[RECORDED DATA]

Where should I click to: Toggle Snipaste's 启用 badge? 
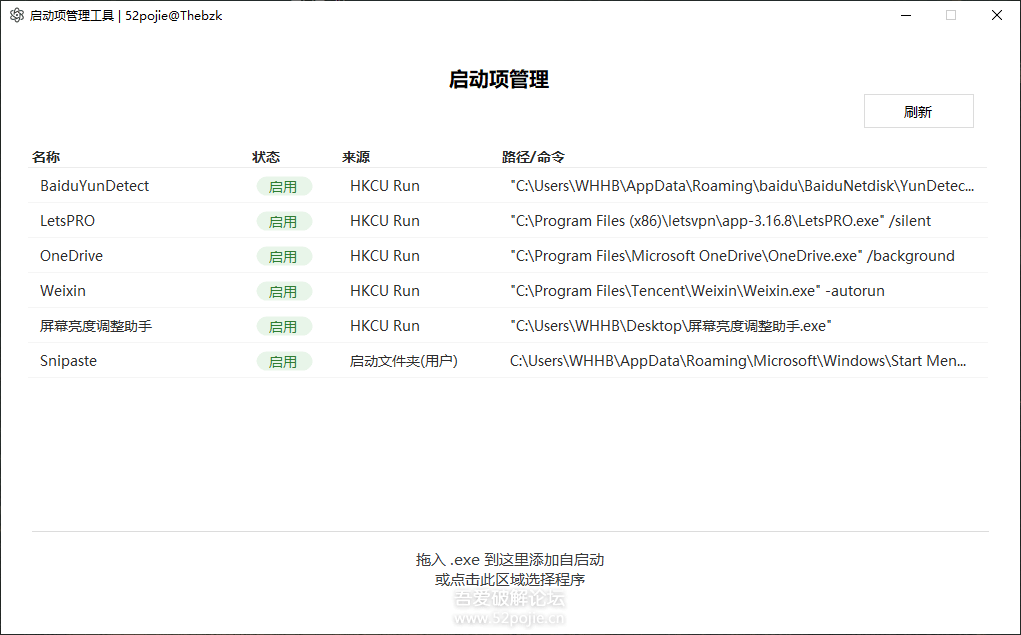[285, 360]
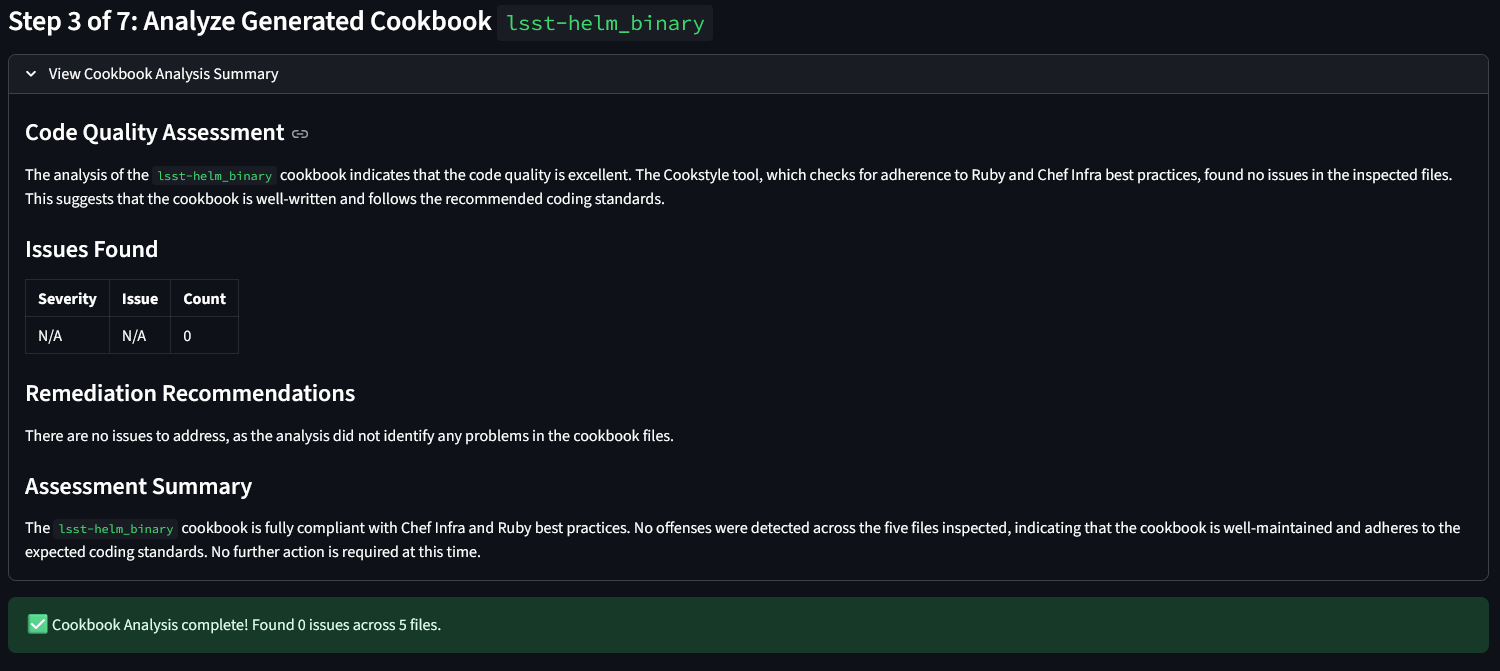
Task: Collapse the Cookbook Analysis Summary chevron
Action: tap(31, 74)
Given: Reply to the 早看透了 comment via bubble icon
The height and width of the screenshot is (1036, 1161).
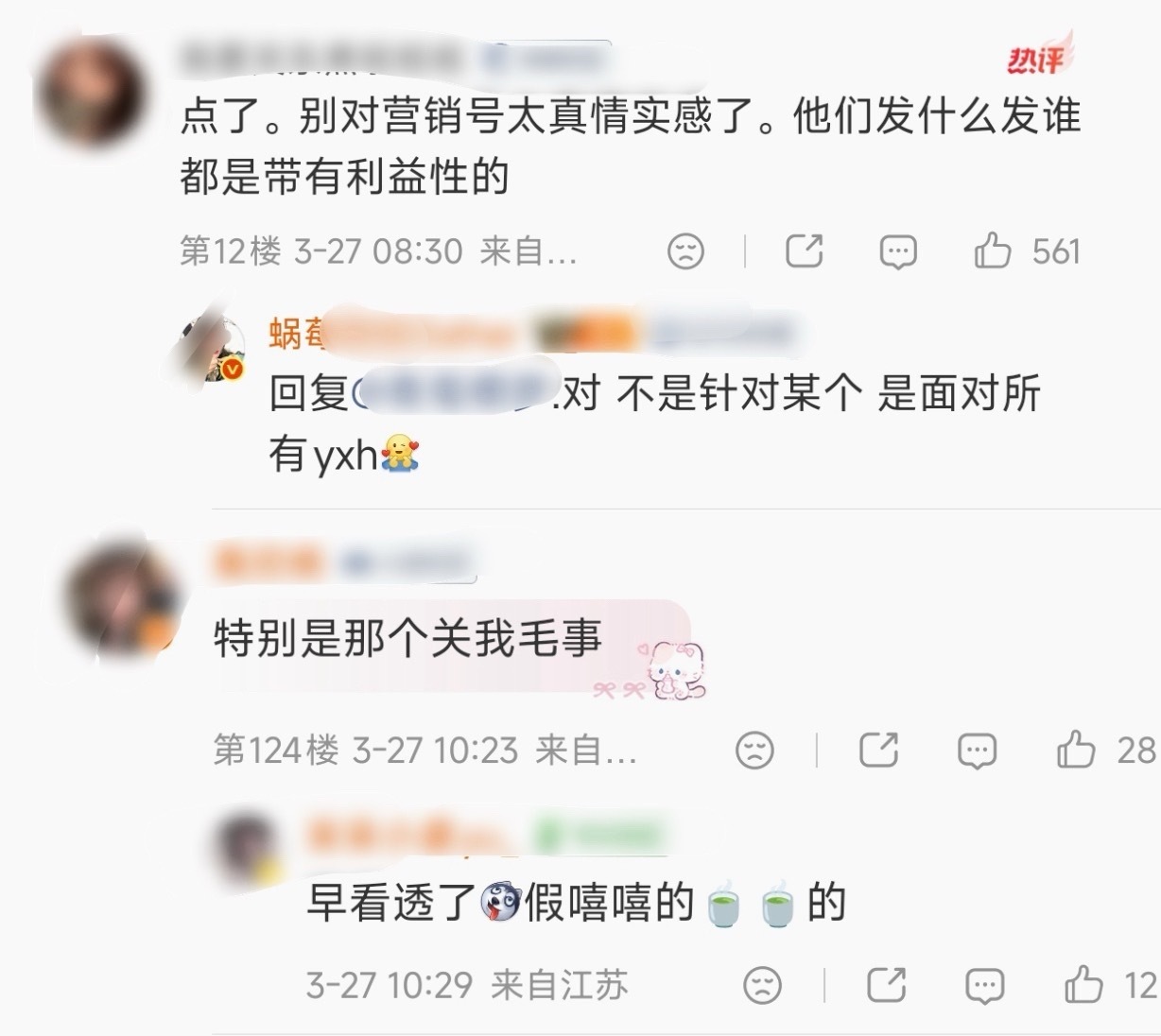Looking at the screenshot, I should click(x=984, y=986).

...

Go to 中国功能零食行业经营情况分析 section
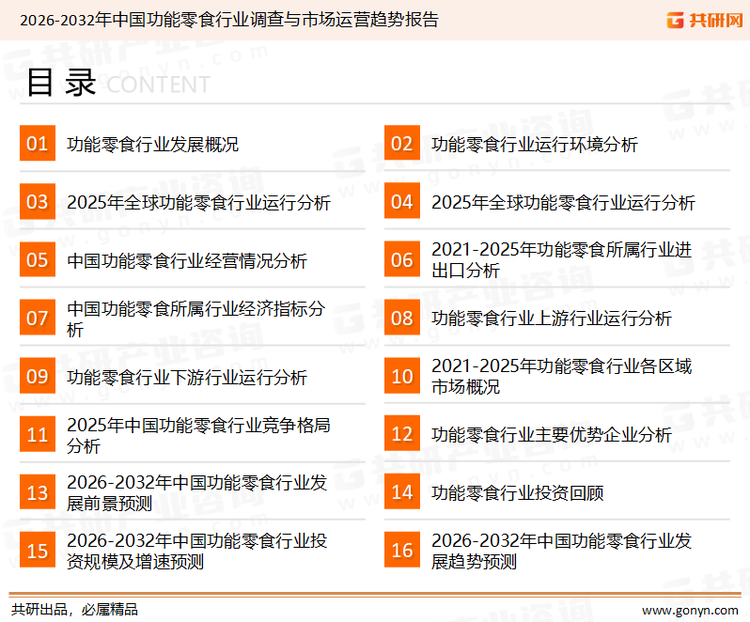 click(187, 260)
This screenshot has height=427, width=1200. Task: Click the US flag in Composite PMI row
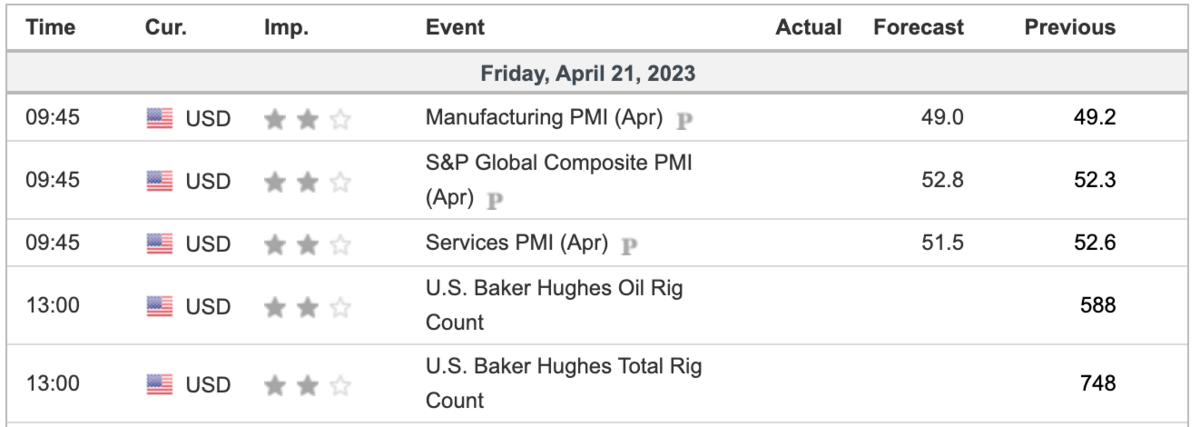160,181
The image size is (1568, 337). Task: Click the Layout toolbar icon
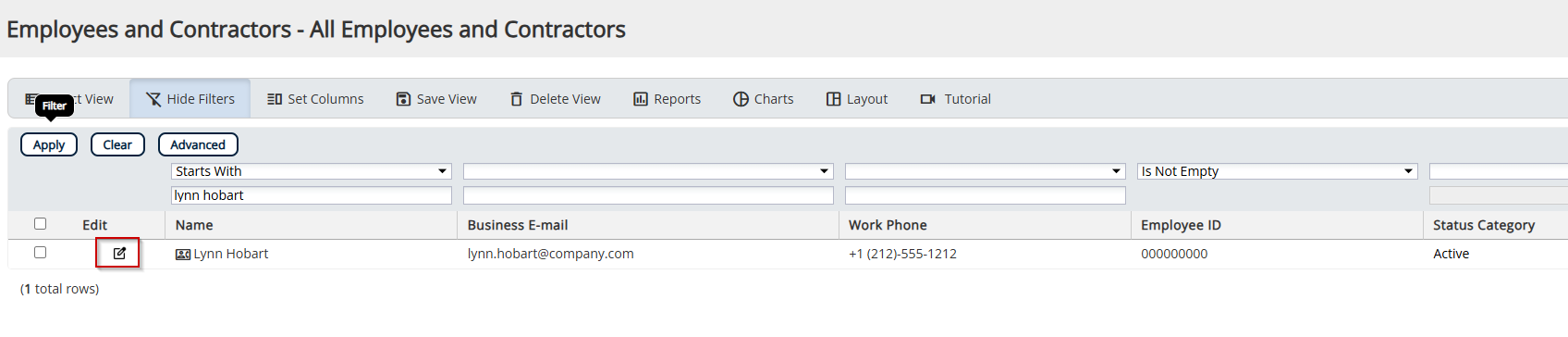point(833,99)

---

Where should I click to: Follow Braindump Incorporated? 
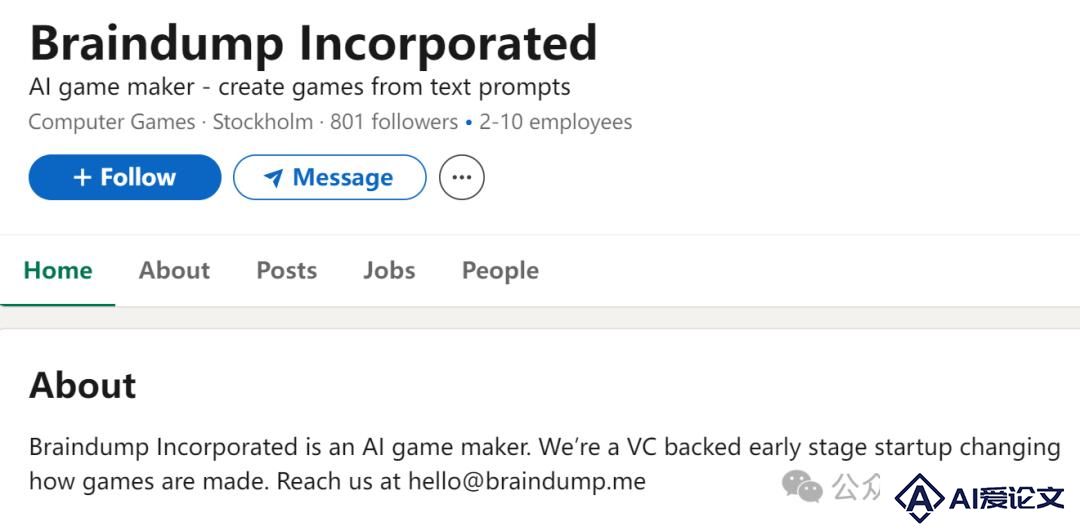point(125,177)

[TASK INSTRUCTIONS] In the records above, everything from the line with "Where should I click to: Toggle" down to the line with "Given: Reply to" is to be set down exactly, both ends included, with no pictures and no other lines.

[OUTPUT BELOW]
Where should I click to: Toggle Snipaste's 启用 badge? 
[285, 360]
Task: Collapse the Cookbook Analysis Summary chevron
Action: tap(31, 74)
Given: Reply to the 早看透了 comment via bubble icon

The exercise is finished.